- **WHAT YOU ARE ASKED TO DO**:
Find the line with "Menü (94, 14)" in the entries below. Repeat it, every following line, and the line with "Impressum (59, 2557)", exactly and with nothing added.

- **LISTED ENTRIES**:
• • • • • • •
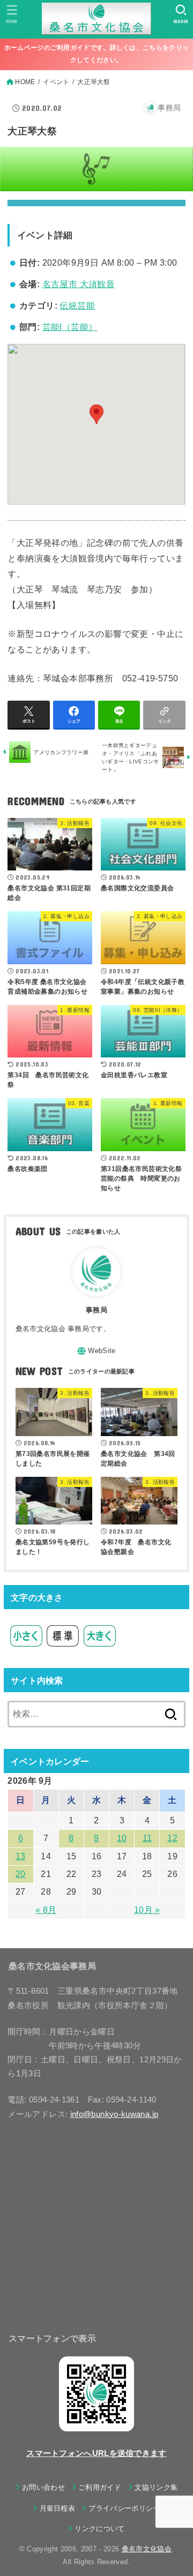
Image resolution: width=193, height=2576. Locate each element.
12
• • • • • • •
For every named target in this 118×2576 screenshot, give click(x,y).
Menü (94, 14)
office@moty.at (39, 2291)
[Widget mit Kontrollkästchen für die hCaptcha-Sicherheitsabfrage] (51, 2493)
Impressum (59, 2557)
• • • • • • •
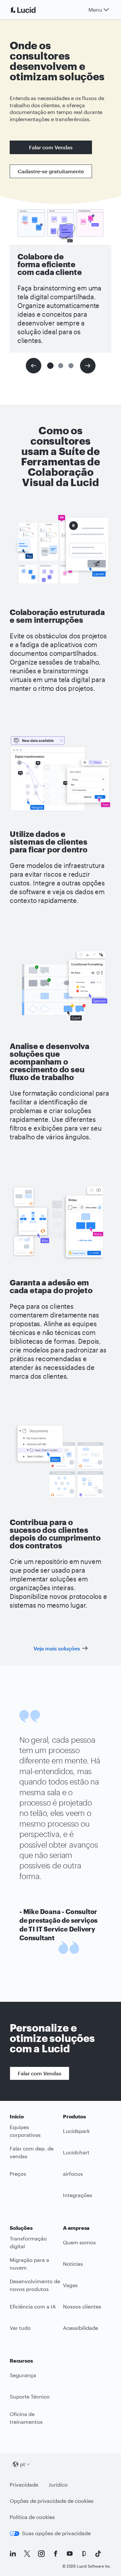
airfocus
• • • • • • •
- **SOLUTION FOR THIS EXERCISE**:
Menü (94, 14)
office@moty.at (39, 2291)
[Widget mit Kontrollkästchen für die hCaptcha-Sicherheitsabfrage] (51, 2493)
Impressum (59, 2557)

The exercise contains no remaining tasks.